> ФРАГМЕНТ ТЕКСТА
%%
Родом из духовных, воспитанник семинарии, Чистов отличался, однако же, резко от других сотоварищей, по большей части тоже семинаристов; это была мебель из елового, а он из красного дерева, и, должно быть, поэт в душе.
Чего я не насмотрелся и не наслышался в 10-м нумере!
Представляю себе теперь, как все это виденное и слышанное там действовало на мой 14–15-летний ум! Является, например, какой-то гость Чистова, хромой, бледный, с растрепанными волосами, вообще странного вида на мой взгляд, – теперь его можно бы было по наружности причислить к почтенному классу нигилистов, – по тогдашнему это был только вольнодумец.
Говорит он как-то захлебываясь от волнения и обдавая своих собеседников брызгами слюны.
В разговорах быстро, скачками, переходит от одного предмета к другому, не слушая или не дослушивая никаких возражений. «Да что Александр I – куда ему, – он в сравнение Наполеону не годится. Вот гений так гений!.. А читали вы Пушкина “Оду на вольность”? А? Это, впрочем, винегрет какой-то. По-нашему не так; revolution так revolution, как французская – с гильотиною!» И, услыхав, что кто-то из присутствующих говорил другому что-то о браке, либерал 1824–1825 гг. вдруг обращается к разговаривающим: «Да что там толковать о женитьбе! Что за брак! На что его вам? Кто вам сказал, что нельзя попросту спать с любою женщиною, хоть бы с матерью или с сестрою? Ведь это все ваши проклятые предрассудки: натолковали вам с детства ваши маменьки, да бабушки, да нянюшки, а вы и верите. Стыдно, господа, право, стыдно!» А я-то, я стою и слушаю, ни одного слова не проронив.
Вдруг соскакивает с своей кровати Катонов, хватает стул и бац его посредине комнаты! «Слушайте, подлецы! – кричит Катонов. – Кто там из вас смеет толковать о Пушкине? Слушайте, говорю!» – вопит он во все горло, потрясая стулом, закатывая глаза, скрежеща зубами:
Катонов, восторженный обожатель Мочалова, декламируя, выходит из себя – не кричит уже, а вопит, ревет, шипит, размахивает во все стороны поднятым вверх стулом, у рта пена, жилы на лбу переполнились кровью, глаза выпучились и горят. Исступление полное. А я стою, слушаю с замиранием сердца, с нервною дрожью, не то восхищаюсь, не то совещусь.
Рев и исступление Катонова, наконец, надоедают; на него наскакивает рослый и дюжий Лобачевский. «Замолчишь ли ты, наконец, скотина!» – кричит Лобачевский, стараясь своим криком заглушить рев Катонова. Начинается схватка; у Лобачевского ломается высокий каблук. Падение. Хохот и аплодисменты. Бросаются разнимать борющихся на полу.
Не проходило дня, в который я не услыхал бы или не увидел чего-нибудь новенького, вроде описанной сцены, особенно памятной для меня потому только, что она была для меня первою невидалью; потом все вольнодумное сделалось уже делом привычным.
%%
> ИСХОДНЫЕ ДАННЫЕ
%%
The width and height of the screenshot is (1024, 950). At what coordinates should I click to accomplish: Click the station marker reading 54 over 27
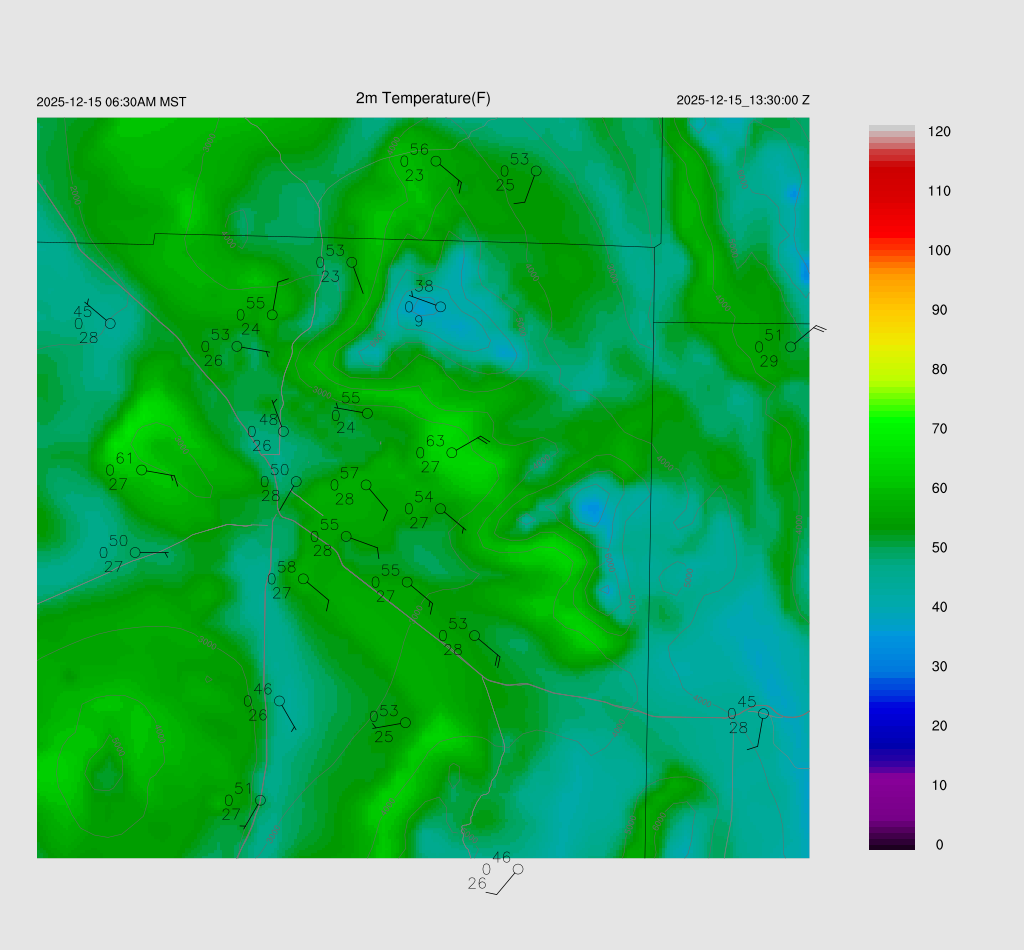coord(440,509)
%%
> ЧТО НУЖНО СДЕЛАТЬ
Продолжите фрагмент воспоминаний о вольнодумцах из 10-го нумера, начав сразу после его последнего предложения. Приведённые строки здесь никакой роли не играют.

> РЕЗУЛЬТАТ ВЫПОЛНЕНИЯ
За исключением одного или двух, обитатели 10-го нумера были все из духовного звания, и от них-то именно я наслышался таких вещей о попах, богослужении, обрядах, таинствах и вообще о религии, что меня на первых порах, с непривычки, мороз по коже подирал, потом это прошло, но осталось навсегда отвращение.
Все запрещенные стихи, вроде «Оды на вольность», «К временщику» Рылеева, «Где те, братцы, острова» и т. п., ходили по рукам, читались с жадностью, переписывались и перечитывались сообща при каждом удобном случае.
Читалась и барковщина, но весьма редко, ее заменяла в то время более современная поэзия, подобного же рода, студента Полежаева.
О Боге и церкви сыны церкви из 10-го нумера знать ничего не хотели и относились ко всему божественному с полным пренебрежением.
Понятий о нравственности 10-го нумера, несмотря на мое короткое с ним знакомство, я не вынес ровно никаких. Разгул при наличных средствах, полный индифферентизм к добру и злу при пустом кармане – вот вся мораль 10-го нумера, оставшаяся в моем воспоминании.
Вот настало первое число месяца. Получено жалованье. Нумер накопляется. Дверь то и дело хлопает. Солдат, старик Яков, ветеран, служитель нумера, озабоченно приходит и уходит для исполнения разных поручений. Являются чайники с кипятком и самовар.
Входят разом человека четыре, двое нумерных студентов, один чужой и высокий, здоровенный протодьякон. Шум, крик и гам. Протодьякон что-то басит. Все хохочут. Яков является со штофом под черною печатью за пазухою, в руках несет колбасу и паюсную икру. Печать со штофа срывается с восклицанием: «Ну-ка, отец дьякон, белого панталонного хватим!» – «Весьма охотно», – глухим басом и с расстановкою отвечает протодьякон. Начинается попойка. Приносится Яковом еще штоф и еще – так до положения риз.
– Знаете ли вы, – говорит мне кто-то из жильцов 10-го нумера, – что у нас есть тайное общество? Я член его, я и масон.
– Что же это такое?
– Да так, надо же положить конец.
– Чему?
– Да правительству, ну его к черту!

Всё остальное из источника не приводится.